■ **Dataset entries**:
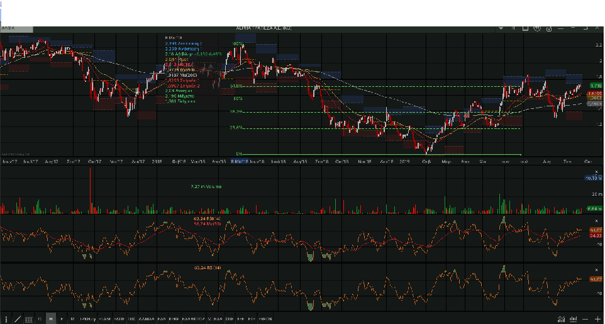Open the title bar dropdown arrow
This screenshot has width=605, height=324.
coord(501,28)
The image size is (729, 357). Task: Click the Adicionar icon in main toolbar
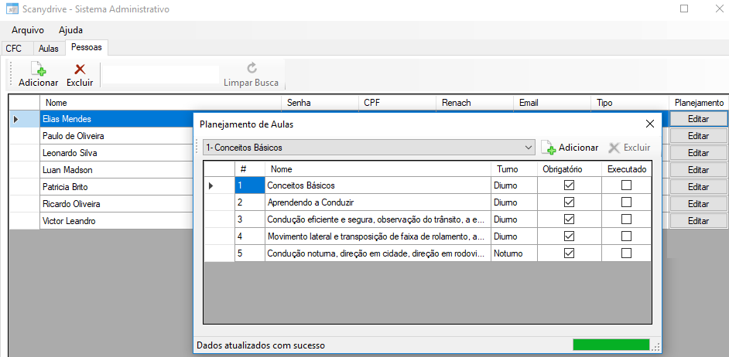coord(38,70)
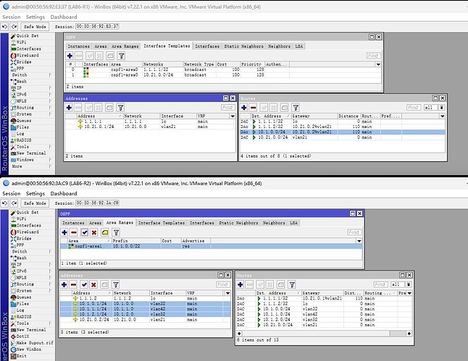Switch to Neighbors tab in top OSPF window
The image size is (468, 361).
279,46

■ **Problem to work on**:
Restate word for word each line from the one containing "The image size is (729, 357)." through the end of the material, pictures excluded.

■ **Exercise output**:
The image size is (729, 357). Task: Click the Adicionar icon in main toolbar
coord(38,70)
Switch to Neighbors tab in top OSPF window
The image size is (468, 361).
279,46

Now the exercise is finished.